# [Required action]
From the line containing "How do I perform: Click" through the last line of the material, copy every line exactly, both ends inclusive; do not copy pictures.

==== Available data ====

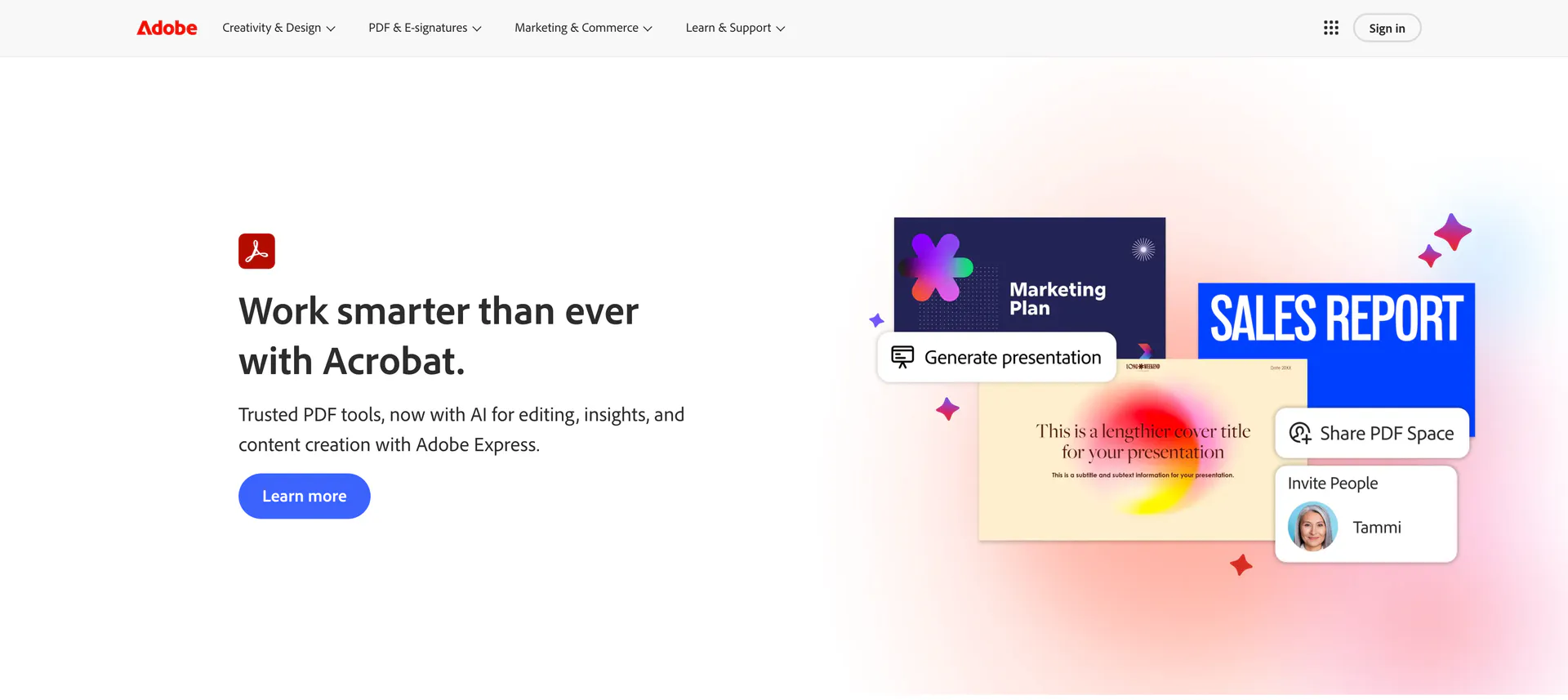Open the Sales Report blue thumbnail

tap(1335, 319)
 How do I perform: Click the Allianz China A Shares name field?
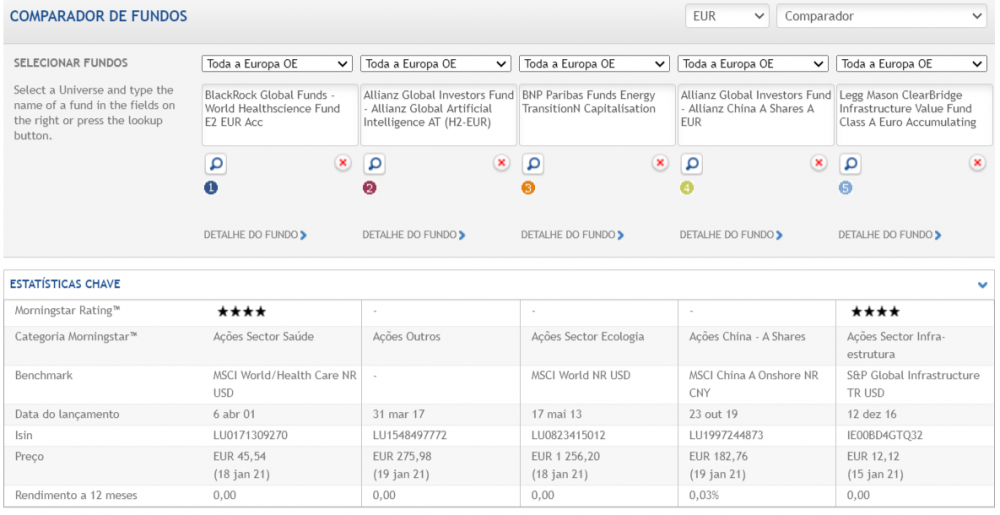[755, 114]
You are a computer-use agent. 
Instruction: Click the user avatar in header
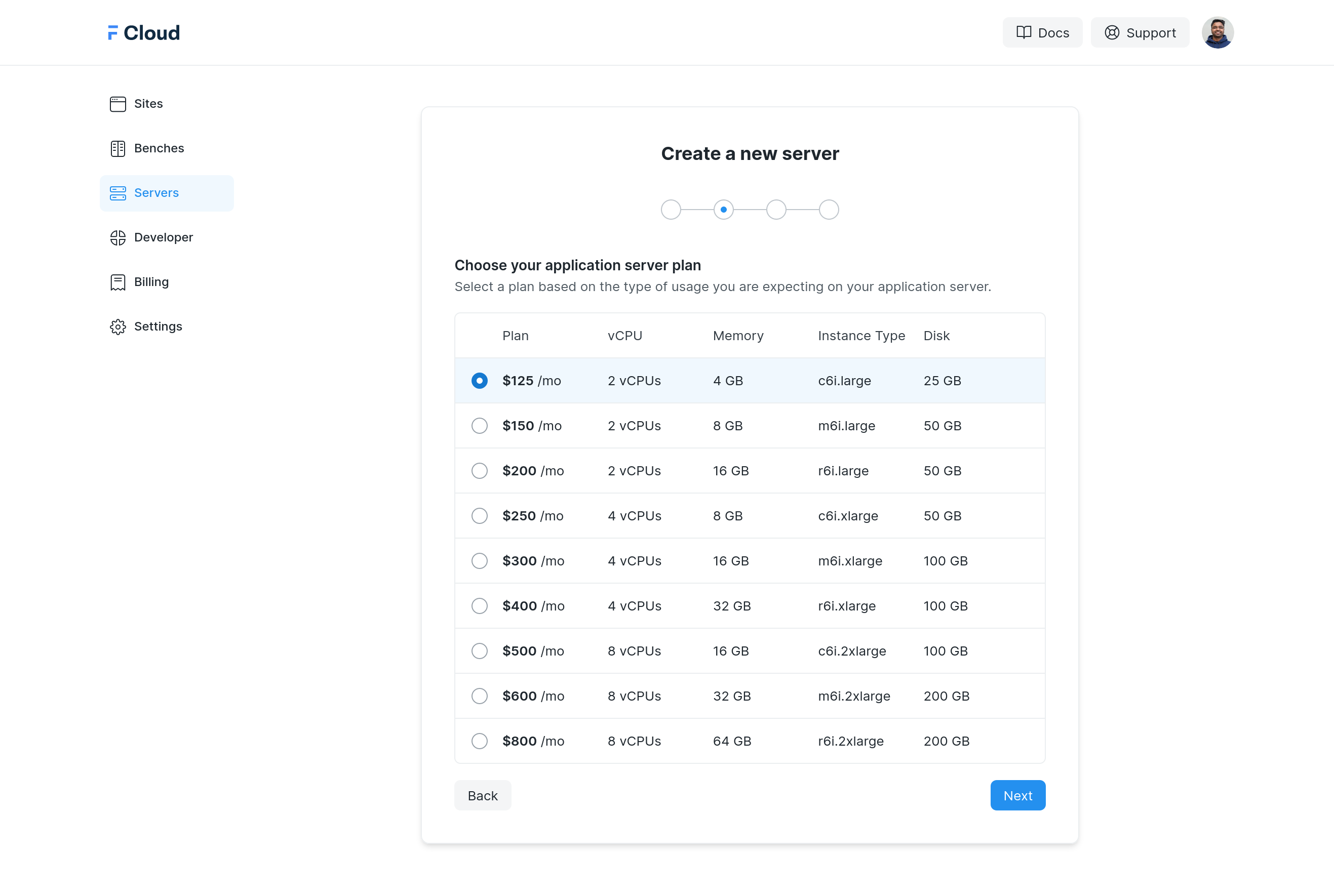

====

# [Solution to this exercise]
 How do I perform: Click the Allianz China A Shares name field?
[755, 114]
You are a computer-use agent. 
Instruction: Click the user avatar in header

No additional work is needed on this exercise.